Selanjutnya yakni manajemen perawatan. Dia mendorong penerapan sistem maintenance berbasis risiko (Risk-Based Maintenance) dengan pembagian jadwal, yaitu pemeriksaan harian melalui pre-use checklist, pengecekan bulanan untuk sambungan mekanis, sabuk pengaman, sistem hidrolik, dan kelistrikan.
Selain itu, perlu pemeriksaan tahunan berupa uji kekuatan struktur yang dilakukan tenaga ahli. “Tersedia logbook perawatan yang harus diperiksa oleh inspektur yang memiliki sertifikat kompetensi,” ungkapnya.
Pemantauan usia wahana juga perlu diterapkan dengan menetapkan batas usia maksimal operasional. Jika wahana telah melewati masa teknisnya (misalnya lebih dari 10 tahun), maka wajib dilakukan perbaikan besar (major overhaul) yang terdokumentasi dengan baik atau segera dilakukan dekomisioning (pensiunkan wahana).
Sistem insiden reporting juga tak kalah penting. Dia mengatakan semua insiden maupun kejadian nyaris celaka (near miss) wajib dilaporkan. Berdasarkan teori Piramida Heinrich, untuk setiap satu kecelakaan berat, biasanya terdapat 29 kecelakaan ringan dan 300 near miss yang terjadi sebelumnya.

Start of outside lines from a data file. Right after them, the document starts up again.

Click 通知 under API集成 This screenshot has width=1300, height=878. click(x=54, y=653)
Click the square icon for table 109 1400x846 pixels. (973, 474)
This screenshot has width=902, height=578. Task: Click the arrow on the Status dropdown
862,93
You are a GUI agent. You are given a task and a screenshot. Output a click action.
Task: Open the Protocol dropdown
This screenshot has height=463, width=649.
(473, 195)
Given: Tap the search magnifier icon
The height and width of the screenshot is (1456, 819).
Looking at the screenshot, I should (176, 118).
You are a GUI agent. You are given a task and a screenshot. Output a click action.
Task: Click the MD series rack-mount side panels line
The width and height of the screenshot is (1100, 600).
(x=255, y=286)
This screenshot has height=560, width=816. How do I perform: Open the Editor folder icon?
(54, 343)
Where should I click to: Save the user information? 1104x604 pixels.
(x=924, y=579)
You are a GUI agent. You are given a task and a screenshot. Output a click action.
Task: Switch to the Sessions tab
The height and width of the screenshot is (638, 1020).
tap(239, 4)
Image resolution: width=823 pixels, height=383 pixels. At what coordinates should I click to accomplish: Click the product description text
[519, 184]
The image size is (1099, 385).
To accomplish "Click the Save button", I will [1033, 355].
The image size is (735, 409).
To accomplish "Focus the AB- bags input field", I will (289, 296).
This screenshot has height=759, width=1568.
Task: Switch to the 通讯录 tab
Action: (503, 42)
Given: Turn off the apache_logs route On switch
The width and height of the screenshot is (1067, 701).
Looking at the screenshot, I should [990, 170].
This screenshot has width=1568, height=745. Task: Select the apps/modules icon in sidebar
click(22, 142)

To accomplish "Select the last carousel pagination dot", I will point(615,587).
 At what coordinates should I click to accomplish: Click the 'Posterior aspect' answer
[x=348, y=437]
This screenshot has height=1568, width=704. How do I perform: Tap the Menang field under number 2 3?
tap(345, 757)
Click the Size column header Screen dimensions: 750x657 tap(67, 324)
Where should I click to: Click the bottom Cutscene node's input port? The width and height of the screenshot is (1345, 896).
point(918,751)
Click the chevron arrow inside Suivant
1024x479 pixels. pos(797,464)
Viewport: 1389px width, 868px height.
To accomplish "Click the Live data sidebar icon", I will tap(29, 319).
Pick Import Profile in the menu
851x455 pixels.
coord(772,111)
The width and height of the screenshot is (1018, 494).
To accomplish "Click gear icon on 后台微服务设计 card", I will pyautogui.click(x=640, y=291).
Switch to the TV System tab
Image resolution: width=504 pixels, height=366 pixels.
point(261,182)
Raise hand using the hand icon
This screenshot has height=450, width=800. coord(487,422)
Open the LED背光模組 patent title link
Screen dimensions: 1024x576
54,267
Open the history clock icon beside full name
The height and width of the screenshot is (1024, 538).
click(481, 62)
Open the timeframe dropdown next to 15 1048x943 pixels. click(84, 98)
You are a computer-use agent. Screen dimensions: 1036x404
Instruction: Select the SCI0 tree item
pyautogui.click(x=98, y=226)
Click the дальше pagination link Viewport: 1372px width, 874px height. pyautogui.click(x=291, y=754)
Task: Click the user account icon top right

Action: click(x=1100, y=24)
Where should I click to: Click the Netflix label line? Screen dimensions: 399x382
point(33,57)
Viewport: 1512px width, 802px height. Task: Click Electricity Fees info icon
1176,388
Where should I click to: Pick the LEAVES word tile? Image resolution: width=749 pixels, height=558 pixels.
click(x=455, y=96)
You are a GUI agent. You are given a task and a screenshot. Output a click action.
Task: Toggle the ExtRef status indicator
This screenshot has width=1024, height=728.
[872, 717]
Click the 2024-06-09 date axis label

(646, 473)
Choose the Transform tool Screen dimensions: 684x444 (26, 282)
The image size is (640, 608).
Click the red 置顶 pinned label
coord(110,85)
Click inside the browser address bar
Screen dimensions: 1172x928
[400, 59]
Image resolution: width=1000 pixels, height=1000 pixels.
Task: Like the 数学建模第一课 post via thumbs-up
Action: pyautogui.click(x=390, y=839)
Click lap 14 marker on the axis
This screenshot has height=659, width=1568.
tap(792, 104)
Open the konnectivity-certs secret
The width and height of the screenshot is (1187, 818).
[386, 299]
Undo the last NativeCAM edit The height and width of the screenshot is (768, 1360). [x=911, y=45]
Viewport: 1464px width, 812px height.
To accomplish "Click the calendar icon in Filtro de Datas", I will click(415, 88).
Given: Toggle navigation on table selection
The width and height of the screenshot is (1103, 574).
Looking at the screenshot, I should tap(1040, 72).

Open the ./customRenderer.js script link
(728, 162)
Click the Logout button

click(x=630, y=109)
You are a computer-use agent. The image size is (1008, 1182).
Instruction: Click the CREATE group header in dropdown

Selain itu, perlu ada sistem transparansi bagi publik, semacam track record keamanan wahana.
Lebih lanjut, penegakan hukum perlu dilakukan dengan memberikan sanksi tegas bagi pengelola yang terbukti melanggar peraturan terkait wahana, seperti denda yang tinggi atau pencabutan izin operasional.
“Jika terjadi kecelakaan akibat kelalaian yang menyebabkan kematian, cacat tetap, atau dampak serius yang merugikan pengunjung secara luas (berdasarkan hasil investigasi lembaga independen yang kompeten), pengelola dapat dikenakan proses pidana,” tegasnya,
Adapun, edukasi dan sosialisasi mengenai pentingnya keselamatan harus dilakukan kepada seluruh pegawai dan karyawan pengelola wahana, serta kepada publik melalui media sosial.
Saat pengunjung berada di area wahana, sosialisasi keselamatan dalam dunia K3 dikenal dengan nama Sistem Komunikasi Keselamatan (Safety Communication System), yang biasanya terdiri dari pengumuman suara langsung (live announcement), pengumuman rekaman (recorded announcement), dan sistem pengeras suara/paging system (PA System).
Sumardiyono menjelaskan, dalam konteks wahana rekreasi, fungsi dari sistem ini adalah untuk memberikan peringatan dini mengenai potensi bahaya, mengingatkan tindakan pencegahan yang perlu diikuti pengunjung, serta menyampaikan instruksi darurat jika terjadi situasi abnormal seperti cuaca buruk, gangguan alat, atau evakuasi.
Dia menegaskan publik juga perlu dididik untuk berani melaporkan wahana yang terlihat berbahaya, sementara pengelola harus menyiapkan tim tanggap darurat (emergency response team).